Edición nacional / España: Luces Nocturnas. Colección Gugú, mayo 2017, Astiberri Ediciones.
Formato: 56 páginas a color editadas en un álbum en cartoné.
Precio: 13 €.
Hay veces que no importa tanto el qué sino el cómo. Luces nocturnas es uno de esos ejemplos de tebeos hermosos, de belleza apabullante, pero menor interés en lo que cuenta. Lo que no le resta atractivo, no temáis. Además, no todos los autores completos suelen dar en la diana con sus narración. De hecho, no es lo normal, para qué engañarnos. No se puede tener todo. No todos los que cogen el lápiz pueden tener algo que contar. Eso no quita para que el producto no tenga cierto interés, como digo, más allá de la belleza evidente de sus viñetas. A ver, quizá no te estoy vendiendo el tebeo, pero es que eso, en este caso, ya sus atractivas páginas lo hacen por sí solas, está claro.

Así, deambulan por sus páginas duendes, pulpos, hadas y demás criaturas que aparecen a través del demiurgo de una niña pequeña que quizá sea un trasunto velado del recuerdo de infancia de la propia autora. Aunque esto es elucubrar. Lo que es seguro es que Álvarez es capaz de diseñar un mundo particular, lleno de color, de formas perfectas, uno en el que estaría bien darse un chapuzón. Y demostrando que puede crear un universo personal, aprovecha para censurar comportamientos crueles en el ámbito escolar, así como para demostrar el abismo generacional entre niños y adultos.
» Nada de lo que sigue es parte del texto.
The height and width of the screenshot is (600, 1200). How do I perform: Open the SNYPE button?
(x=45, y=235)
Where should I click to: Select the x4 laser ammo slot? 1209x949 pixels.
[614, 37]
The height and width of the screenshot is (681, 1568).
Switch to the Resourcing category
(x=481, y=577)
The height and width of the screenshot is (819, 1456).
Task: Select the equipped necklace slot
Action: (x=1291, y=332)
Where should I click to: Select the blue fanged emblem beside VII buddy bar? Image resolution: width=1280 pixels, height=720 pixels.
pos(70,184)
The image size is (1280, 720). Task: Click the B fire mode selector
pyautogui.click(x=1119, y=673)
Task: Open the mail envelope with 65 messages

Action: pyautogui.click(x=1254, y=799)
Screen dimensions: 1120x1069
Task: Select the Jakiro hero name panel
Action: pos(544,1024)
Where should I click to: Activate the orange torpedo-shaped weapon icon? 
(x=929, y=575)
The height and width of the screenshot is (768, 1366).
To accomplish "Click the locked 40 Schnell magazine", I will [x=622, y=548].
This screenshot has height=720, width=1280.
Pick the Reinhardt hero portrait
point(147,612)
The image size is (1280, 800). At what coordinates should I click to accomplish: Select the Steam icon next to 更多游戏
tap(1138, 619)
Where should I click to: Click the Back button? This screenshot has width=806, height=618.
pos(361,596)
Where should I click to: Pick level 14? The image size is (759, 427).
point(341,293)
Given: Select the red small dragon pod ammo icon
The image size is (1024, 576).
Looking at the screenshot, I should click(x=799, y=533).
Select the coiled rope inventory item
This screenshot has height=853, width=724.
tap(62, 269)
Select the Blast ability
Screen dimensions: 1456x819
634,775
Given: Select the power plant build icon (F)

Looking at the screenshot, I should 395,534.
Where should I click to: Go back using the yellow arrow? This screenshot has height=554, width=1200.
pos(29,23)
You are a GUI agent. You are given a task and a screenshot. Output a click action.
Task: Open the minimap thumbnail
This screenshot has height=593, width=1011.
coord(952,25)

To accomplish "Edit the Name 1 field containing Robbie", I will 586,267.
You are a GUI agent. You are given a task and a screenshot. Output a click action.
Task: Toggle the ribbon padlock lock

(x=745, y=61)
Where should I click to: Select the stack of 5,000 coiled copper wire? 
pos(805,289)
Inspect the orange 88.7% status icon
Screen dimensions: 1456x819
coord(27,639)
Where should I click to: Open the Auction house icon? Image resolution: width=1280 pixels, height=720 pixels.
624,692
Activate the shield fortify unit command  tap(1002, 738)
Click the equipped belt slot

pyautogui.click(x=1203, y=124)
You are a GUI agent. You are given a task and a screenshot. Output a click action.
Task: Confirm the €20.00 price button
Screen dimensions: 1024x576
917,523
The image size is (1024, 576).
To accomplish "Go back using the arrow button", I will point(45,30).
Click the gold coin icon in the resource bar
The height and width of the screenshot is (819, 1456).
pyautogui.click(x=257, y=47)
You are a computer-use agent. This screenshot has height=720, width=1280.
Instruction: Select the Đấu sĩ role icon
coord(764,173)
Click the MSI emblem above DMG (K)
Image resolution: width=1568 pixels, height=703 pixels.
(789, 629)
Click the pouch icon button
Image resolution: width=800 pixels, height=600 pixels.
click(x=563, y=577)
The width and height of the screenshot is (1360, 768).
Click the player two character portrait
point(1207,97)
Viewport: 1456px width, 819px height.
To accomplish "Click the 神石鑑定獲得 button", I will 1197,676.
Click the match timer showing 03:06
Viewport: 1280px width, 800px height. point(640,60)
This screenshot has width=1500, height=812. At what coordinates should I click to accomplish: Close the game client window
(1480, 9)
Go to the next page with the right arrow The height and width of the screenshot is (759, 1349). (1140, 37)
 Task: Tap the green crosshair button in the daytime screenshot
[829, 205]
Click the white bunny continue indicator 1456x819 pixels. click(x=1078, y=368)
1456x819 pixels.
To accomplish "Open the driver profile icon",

Luces nocturnas es un canto a la importancia de la imaginación y la fuerza de la creación como motor no solo de la vida, sino como impulsor del proceso de madurez.









Yo lo veo más como una idea sencilla a contar, pero para nada simple su resultado final. Lo veo una maravilla para iniciar, un disfrute para el ojo y una alerta a las barreras que contrae la madurez. Me ha encantado.